BEGIN Input
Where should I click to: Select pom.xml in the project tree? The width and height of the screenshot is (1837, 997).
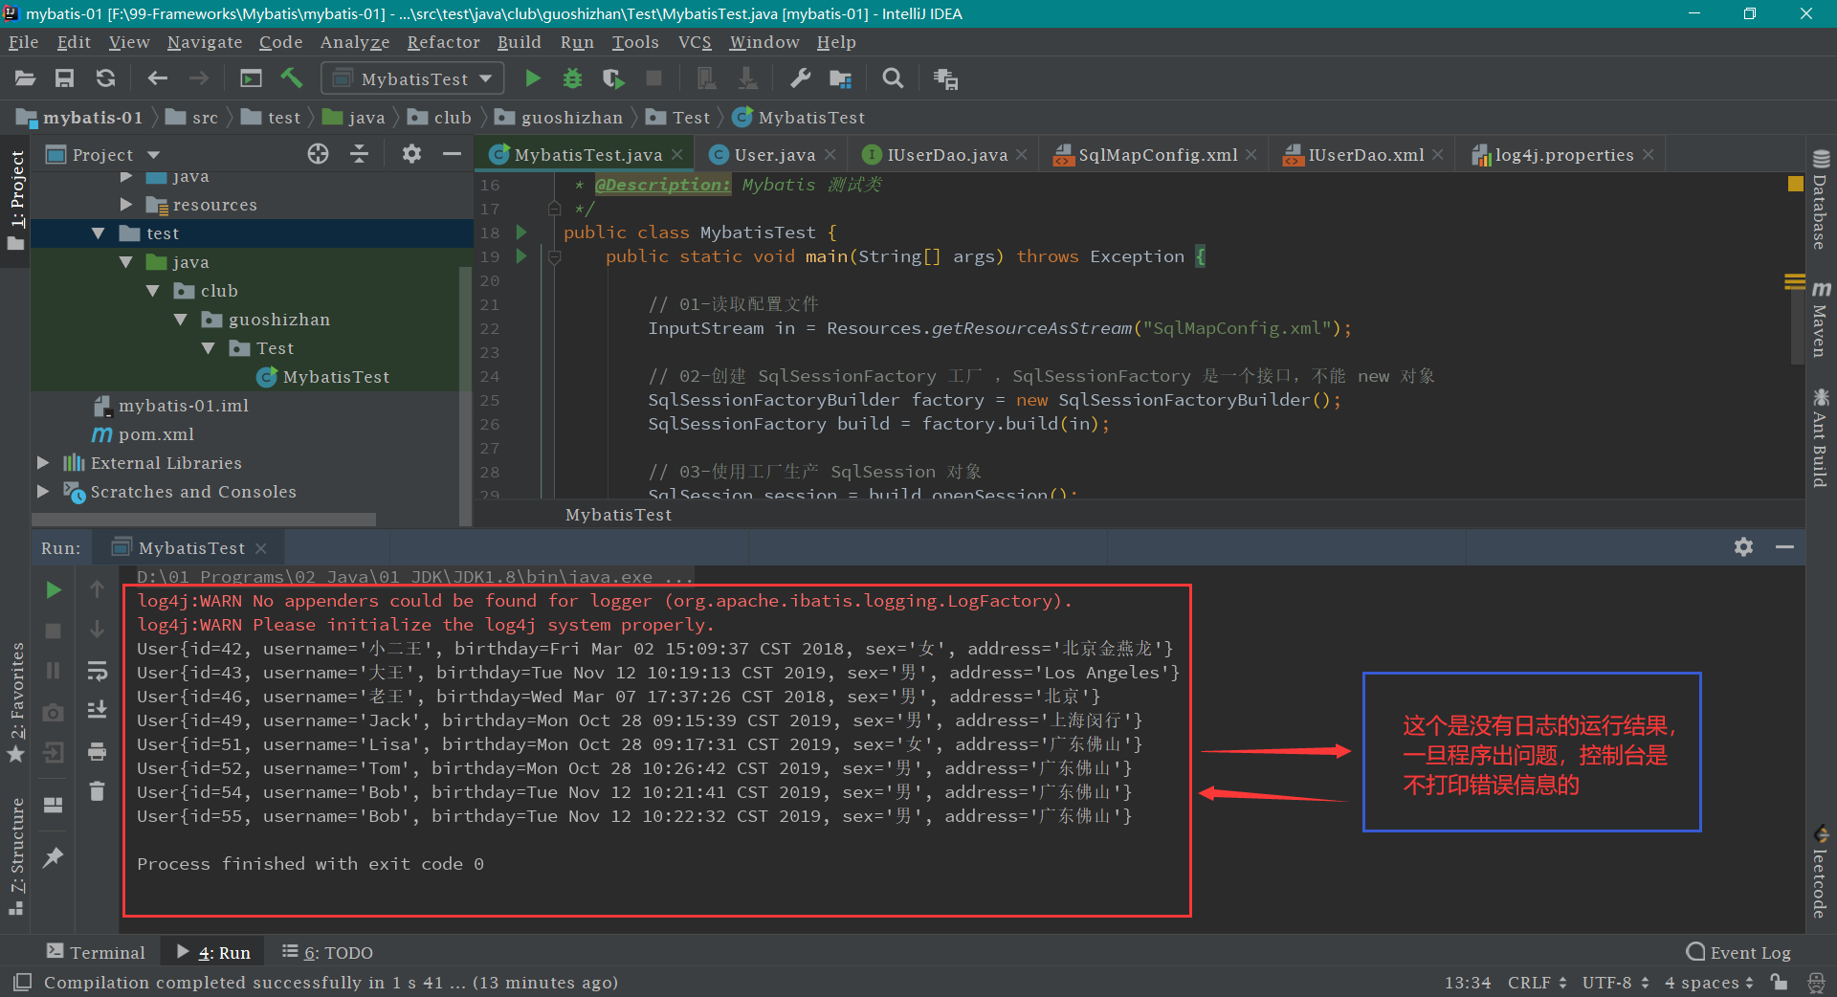[156, 434]
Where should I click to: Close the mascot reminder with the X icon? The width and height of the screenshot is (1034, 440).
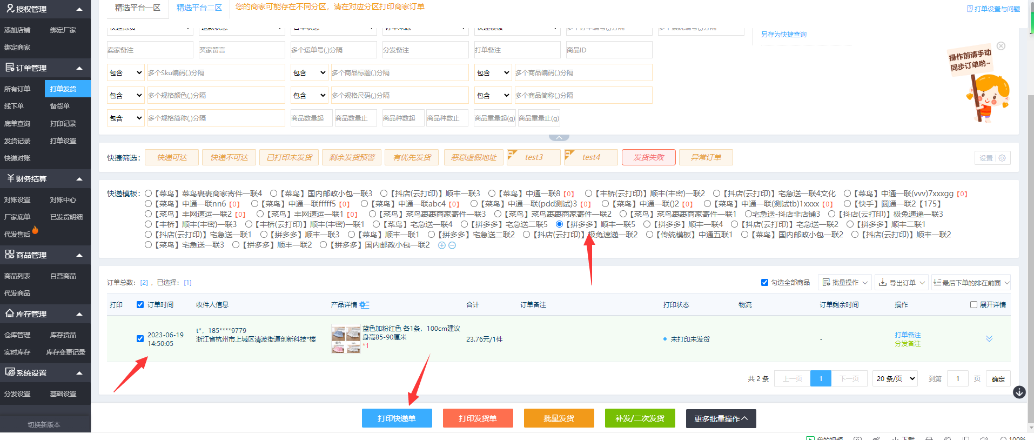[1001, 46]

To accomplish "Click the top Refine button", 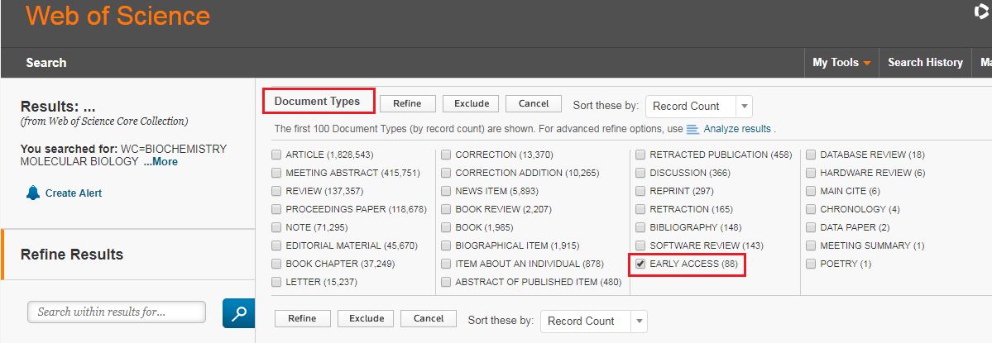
END Input
- [Exercise aim] Word for word, write out the full listing, leaving the pictures aside.

- [Response to this exercise]
Where should I click to: Select pom.xml in the project tree? The width and height of the screenshot is (1837, 997).
[156, 434]
Where should I click to: Close the mascot reminder with the X icon? The width and height of the screenshot is (1034, 440).
[1001, 46]

To accomplish "Click the top Refine button", 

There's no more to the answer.